In June 2016 the Norwegian government approved the goal of achieving climate neutrality by 2030 through “the EU emissions trading market, international cooperation on emissions reductions, emissions trading and project-based cooperation” (Komiteens tilråding, 2016). Even though this goal is to be achieved through a mix of efforts domestically and abroad, Climate and Energy Minister Vidar Helgesn recognised that Norway “must be prepared to take the majority of cuts at home“ (Ministry of Climate and Environment, 2016). Currently implemented policies are projected in an increase in emissions by 2% in 2030 in comparison to the 1990 levels.

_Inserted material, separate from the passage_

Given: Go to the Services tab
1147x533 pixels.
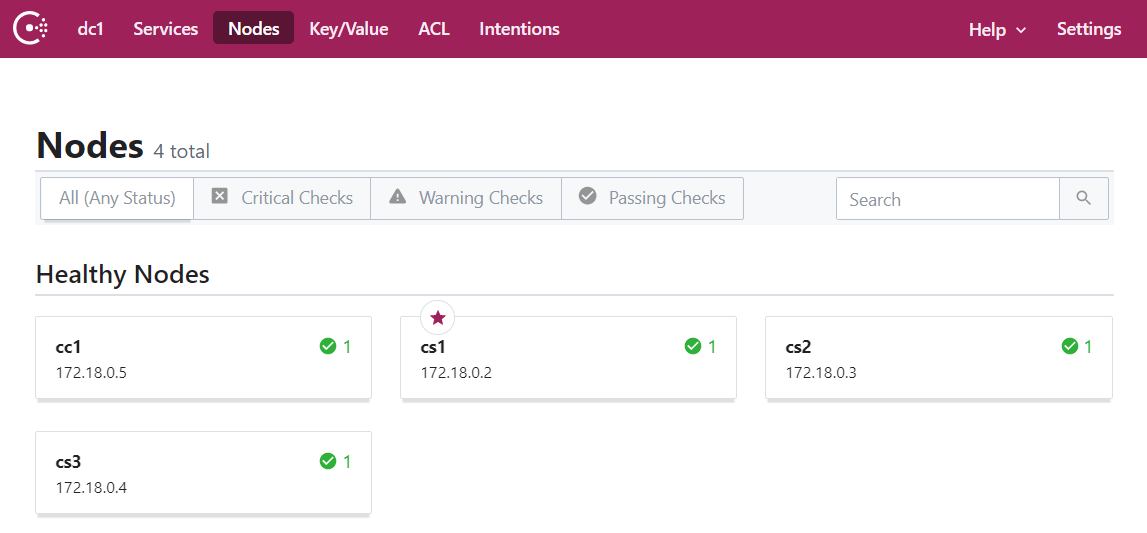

Norway signed and ratified the Paris Agreement on 20 June 2016. Since Norway made no new submissions, its INDC automatically became its NDC, including the same target of reducing GHG emissions by “at least 40%” below 1990 levels in 2030, thus aligning itself with the European Union’s target. The inclusion of emissions and removals from the land use, land use change and forestry (LULUCF) sector was made dependent on the EU’s approach to this issue. We rate Norway “medium”, and hence not consistent with limiting warming below 2°C, let alone with the Paris Agreement’s stronger 1.5°C limit, unless other countries make much deeper reductions and comparably greater effort.
In June 2014 Norway ratified the Doha Amendment establishing the Kyoto protocol’s second commitment period with a QELRC of 84, which is consistent with Norway’s Copenhagen pledge of a 30 to 40% reduction by 2020.
Paris Agreement target
Norway signed and ratified the Paris Agreement on 20 June 2016. Since Norway made no new submissions, its INDC (submitted in March 2015) automatically became its NDC. The NDC states the goal of reducing emissions by at least 40% below 1990 by 2030 (UNFCCC, 2015). Norway’s current intention is to fulfil its commitment collectively with the EU. The European Commission has proposed a preliminary target for Norway for emissions reductions in sectors outside the EU Emissions Trading System of 40% by 2030 in comparison to 2005 levels. Final targets remain subject to further calculations by the Commission (Ministry of Climate and Environment, 2016). The target is based on Norway’s high GDP relative to other European countries (both Luxembourg and Sweden have also been given reduction targets of 40%).
Although the base year for Norway’s NDC is set with respect to GHG emissions excluding LULUCF in 1990, Norway intends to use the land-use, land-use change and forestry sector. The NDC submission states that the 40% reduction commitment includes additional measures in the land sector, but the ‘final choice of land sector accounting shall not affect the ambition level for 2030.’ The exact meaning of this statement, however, is unclear, and open to quite different interpretations.
In this assessment, based on the information in the NDC, our interpretation of the meaning of the LULUCF approach is the following: the 40% reduction commitment is compared to 1990 GHG emissions excluding LULUCF, and this metric is to be achieved irrespective of the additional measures taken in the land sector. This approach is justified by Norway’s statement that the final choice of land sector accounting will not affect the ambition level compared to the case where this sector is not included.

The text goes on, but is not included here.